- **Collected data entries**
[Start of section]
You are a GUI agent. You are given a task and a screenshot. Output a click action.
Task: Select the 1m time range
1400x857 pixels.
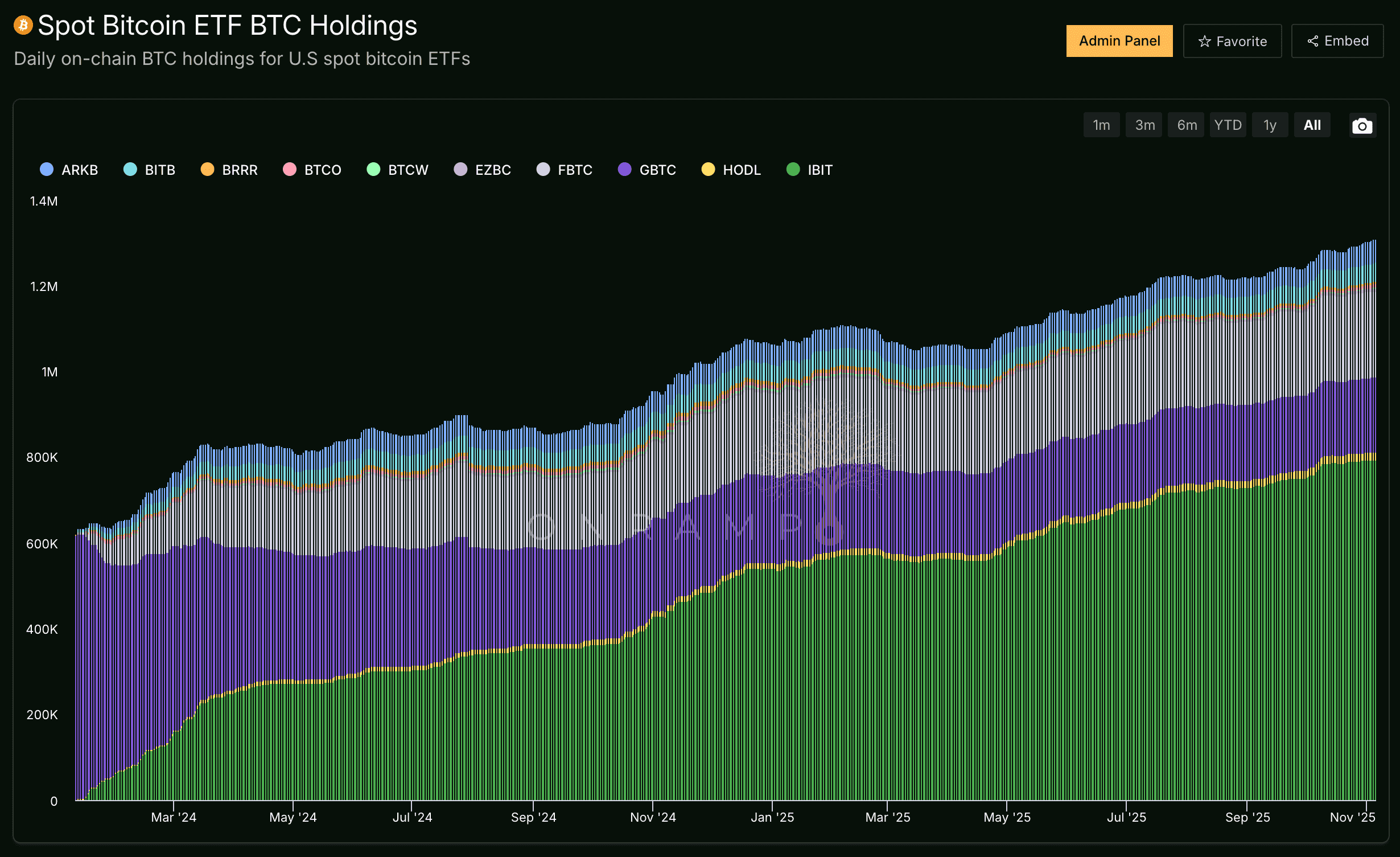coord(1101,125)
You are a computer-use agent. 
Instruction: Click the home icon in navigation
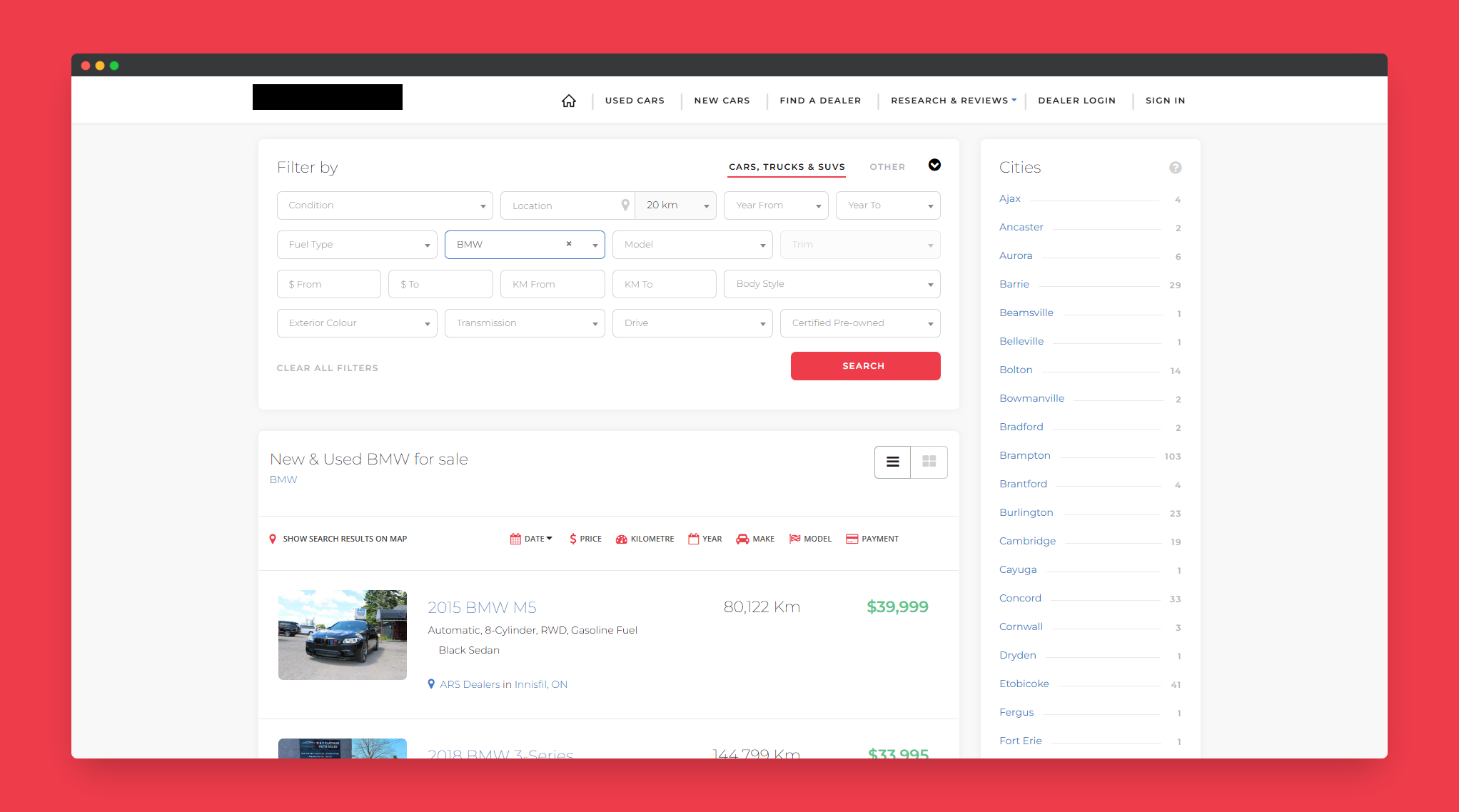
[End of section]
Reproduce the data above word for word, but leave the images out.

- **Your solution**
You are a GUI agent. You are given a task and a screenshot. Output a click action.
Task: Select the 1m time range
1400x857 pixels.
coord(1101,125)
You are a computer-use agent. 
Instruction: Click the home icon in navigation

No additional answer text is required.